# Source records
==============================

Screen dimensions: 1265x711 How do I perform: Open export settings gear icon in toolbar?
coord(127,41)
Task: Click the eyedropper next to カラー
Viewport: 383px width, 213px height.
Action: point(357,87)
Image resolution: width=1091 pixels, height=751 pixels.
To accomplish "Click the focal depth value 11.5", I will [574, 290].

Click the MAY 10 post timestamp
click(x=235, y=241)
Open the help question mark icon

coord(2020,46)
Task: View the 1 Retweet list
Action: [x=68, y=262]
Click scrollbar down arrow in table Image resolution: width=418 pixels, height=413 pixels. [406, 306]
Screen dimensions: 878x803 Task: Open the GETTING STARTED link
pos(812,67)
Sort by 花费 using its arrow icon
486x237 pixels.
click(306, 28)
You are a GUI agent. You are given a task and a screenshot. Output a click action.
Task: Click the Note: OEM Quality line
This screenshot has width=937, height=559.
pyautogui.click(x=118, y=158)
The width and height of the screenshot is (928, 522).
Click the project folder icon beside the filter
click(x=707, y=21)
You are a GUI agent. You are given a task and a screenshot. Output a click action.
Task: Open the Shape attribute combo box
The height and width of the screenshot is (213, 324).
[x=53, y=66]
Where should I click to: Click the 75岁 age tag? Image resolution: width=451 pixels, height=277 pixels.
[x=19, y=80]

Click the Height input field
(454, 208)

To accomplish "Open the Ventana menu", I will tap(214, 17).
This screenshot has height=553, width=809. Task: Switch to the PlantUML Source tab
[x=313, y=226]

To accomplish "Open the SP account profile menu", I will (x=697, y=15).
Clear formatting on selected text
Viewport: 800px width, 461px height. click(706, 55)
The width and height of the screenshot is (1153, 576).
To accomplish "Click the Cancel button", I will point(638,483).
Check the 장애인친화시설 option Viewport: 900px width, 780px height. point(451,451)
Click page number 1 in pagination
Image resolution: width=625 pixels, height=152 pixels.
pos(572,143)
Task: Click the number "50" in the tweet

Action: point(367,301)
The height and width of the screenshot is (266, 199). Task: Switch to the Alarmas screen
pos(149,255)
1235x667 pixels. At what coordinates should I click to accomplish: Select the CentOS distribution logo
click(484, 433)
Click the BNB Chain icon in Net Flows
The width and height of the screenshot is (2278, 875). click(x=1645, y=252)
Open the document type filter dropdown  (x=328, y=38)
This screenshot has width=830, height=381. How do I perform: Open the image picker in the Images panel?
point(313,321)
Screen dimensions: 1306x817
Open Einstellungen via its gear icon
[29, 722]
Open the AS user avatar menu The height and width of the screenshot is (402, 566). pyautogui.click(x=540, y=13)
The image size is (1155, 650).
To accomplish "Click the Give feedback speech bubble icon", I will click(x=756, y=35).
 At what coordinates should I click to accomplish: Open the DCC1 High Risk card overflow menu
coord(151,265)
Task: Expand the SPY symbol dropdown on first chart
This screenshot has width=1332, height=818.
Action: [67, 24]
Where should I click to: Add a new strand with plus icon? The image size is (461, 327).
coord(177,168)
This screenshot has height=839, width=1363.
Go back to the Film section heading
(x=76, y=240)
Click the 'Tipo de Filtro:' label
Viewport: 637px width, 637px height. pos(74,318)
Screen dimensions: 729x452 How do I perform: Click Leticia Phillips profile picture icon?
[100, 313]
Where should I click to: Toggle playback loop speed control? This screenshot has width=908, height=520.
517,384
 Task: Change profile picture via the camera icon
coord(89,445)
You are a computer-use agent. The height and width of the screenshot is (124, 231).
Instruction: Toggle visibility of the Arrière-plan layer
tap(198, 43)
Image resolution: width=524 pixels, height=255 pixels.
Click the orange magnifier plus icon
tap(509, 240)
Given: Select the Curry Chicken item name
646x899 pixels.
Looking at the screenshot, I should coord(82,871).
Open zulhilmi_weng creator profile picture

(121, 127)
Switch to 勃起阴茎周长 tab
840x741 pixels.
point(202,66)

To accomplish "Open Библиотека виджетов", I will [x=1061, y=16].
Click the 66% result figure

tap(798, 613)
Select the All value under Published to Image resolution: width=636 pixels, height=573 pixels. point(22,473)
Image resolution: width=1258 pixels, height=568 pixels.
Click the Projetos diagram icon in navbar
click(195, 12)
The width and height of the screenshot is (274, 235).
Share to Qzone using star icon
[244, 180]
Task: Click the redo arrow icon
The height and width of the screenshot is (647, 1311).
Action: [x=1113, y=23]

==============================

# Given instruction
Give every line of the listing above as a Markdown table with the columns "Row" and "Line", numbering the rows in order and leaving out blank lines.

# Solution below
| Row | Line |
|---|---|
| 1 | Screen dimensions: 1265x711 How do I perform: Open export settings gear icon in toolbar? |
| 2 | coord(127,41) |
| 3 | Task: Click the eyedropper next to カラー |
| 4 | Viewport: 383px width, 213px height. |
| 5 | Action: point(357,87) |
| 6 | Image resolution: width=1091 pixels, height=751 pixels. |
| 7 | To accomplish "Click the focal depth value 11.5", I will [574, 290]. |
| 8 | Click the MAY 10 post timestamp |
| 9 | click(x=235, y=241) |
| 10 | Open the help question mark icon |
| 11 | coord(2020,46) |
| 12 | Task: View the 1 Retweet list |
| 13 | Action: [x=68, y=262] |
| 14 | Click scrollbar down arrow in table Image resolution: width=418 pixels, height=413 pixels. [406, 306] |
| 15 | Screen dimensions: 878x803 Task: Open the GETTING STARTED link |
| 16 | pos(812,67) |
| 17 | Sort by 花费 using its arrow icon |
| 18 | 486x237 pixels. |
| 19 | click(306, 28) |
| 20 | You are a GUI agent. You are given a task and a screenshot. Output a click action. |
| 21 | Task: Click the Note: OEM Quality line |
| 22 | This screenshot has width=937, height=559. |
| 23 | pyautogui.click(x=118, y=158) |
| 24 | The width and height of the screenshot is (928, 522). |
| 25 | Click the project folder icon beside the filter |
| 26 | click(x=707, y=21) |
| 27 | You are a GUI agent. You are given a task and a screenshot. Output a click action. |
| 28 | Task: Open the Shape attribute combo box |
| 29 | The height and width of the screenshot is (213, 324). |
| 30 | [x=53, y=66] |
| 31 | Where should I click to: Click the 75岁 age tag? Image resolution: width=451 pixels, height=277 pixels. |
| 32 | [x=19, y=80] |
| 33 | Click the Height input field |
| 34 | (454, 208) |
| 35 | To accomplish "Open the Ventana menu", I will tap(214, 17). |
| 36 | This screenshot has height=553, width=809. Task: Switch to the PlantUML Source tab |
| 37 | [x=313, y=226] |
| 38 | To accomplish "Open the SP account profile menu", I will (x=697, y=15). |
| 39 | Clear formatting on selected text |
| 40 | Viewport: 800px width, 461px height. click(706, 55) |
| 41 | The width and height of the screenshot is (1153, 576). |
| 42 | To accomplish "Click the Cancel button", I will point(638,483). |
| 43 | Check the 장애인친화시설 option Viewport: 900px width, 780px height. point(451,451) |
| 44 | Click page number 1 in pagination |
| 45 | Image resolution: width=625 pixels, height=152 pixels. |
| 46 | pos(572,143) |
| 47 | Task: Click the number "50" in the tweet |
| 48 | Action: point(367,301) |
| 49 | The height and width of the screenshot is (266, 199). Task: Switch to the Alarmas screen |
| 50 | pos(149,255) |
| 51 | 1235x667 pixels. At what coordinates should I click to accomplish: Select the CentOS distribution logo |
| 52 | click(484, 433) |
| 53 | Click the BNB Chain icon in Net Flows |
| 54 | The width and height of the screenshot is (2278, 875). click(x=1645, y=252) |
| 55 | Open the document type filter dropdown  (x=328, y=38) |
| 56 | This screenshot has width=830, height=381. How do I perform: Open the image picker in the Images panel? |
| 57 | point(313,321) |
| 58 | Screen dimensions: 1306x817 |
| 59 | Open Einstellungen via its gear icon |
| 60 | [29, 722] |
| 61 | Open the AS user avatar menu The height and width of the screenshot is (402, 566). pyautogui.click(x=540, y=13) |
| 62 | The image size is (1155, 650). |
| 63 | To accomplish "Click the Give feedback speech bubble icon", I will click(x=756, y=35). |
| 64 |  At what coordinates should I click to accomplish: Open the DCC1 High Risk card overflow menu |
| 65 | coord(151,265) |
| 66 | Task: Expand the SPY symbol dropdown on first chart |
| 67 | This screenshot has width=1332, height=818. |
| 68 | Action: [67, 24] |
| 69 | Where should I click to: Add a new strand with plus icon? The image size is (461, 327). |
| 70 | coord(177,168) |
| 71 | This screenshot has height=839, width=1363. |
| 72 | Go back to the Film section heading |
| 73 | (x=76, y=240) |
| 74 | Click the 'Tipo de Filtro:' label |
| 75 | Viewport: 637px width, 637px height. pos(74,318) |
| 76 | Screen dimensions: 729x452 How do I perform: Click Leticia Phillips profile picture icon? |
| 77 | [100, 313] |
| 78 | Where should I click to: Toggle playback loop speed control? This screenshot has width=908, height=520. |
| 79 | 517,384 |
| 80 |  Task: Change profile picture via the camera icon |
| 81 | coord(89,445) |
| 82 | You are a computer-use agent. The height and width of the screenshot is (124, 231). |
| 83 | Instruction: Toggle visibility of the Arrière-plan layer |
| 84 | tap(198, 43) |
| 85 | Image resolution: width=524 pixels, height=255 pixels. |
| 86 | Click the orange magnifier plus icon |
| 87 | tap(509, 240) |
| 88 | Given: Select the Curry Chicken item name |
| 89 | 646x899 pixels. |
| 90 | Looking at the screenshot, I should coord(82,871). |
| 91 | Open zulhilmi_weng creator profile picture |
| 92 | (121, 127) |
| 93 | Switch to 勃起阴茎周长 tab |
| 94 | 840x741 pixels. |
| 95 | point(202,66) |
| 96 | To accomplish "Open Библиотека виджетов", I will [x=1061, y=16]. |
| 97 | Click the 66% result figure |
| 98 | tap(798, 613) |
| 99 | Select the All value under Published to Image resolution: width=636 pixels, height=573 pixels. point(22,473) |
| 100 | Image resolution: width=1258 pixels, height=568 pixels. |
| 101 | Click the Projetos diagram icon in navbar |
| 102 | click(195, 12) |
| 103 | The width and height of the screenshot is (274, 235). |
| 104 | Share to Qzone using star icon |
| 105 | [244, 180] |
| 106 | Task: Click the redo arrow icon |
| 107 | The height and width of the screenshot is (647, 1311). |
| 108 | Action: [x=1113, y=23] |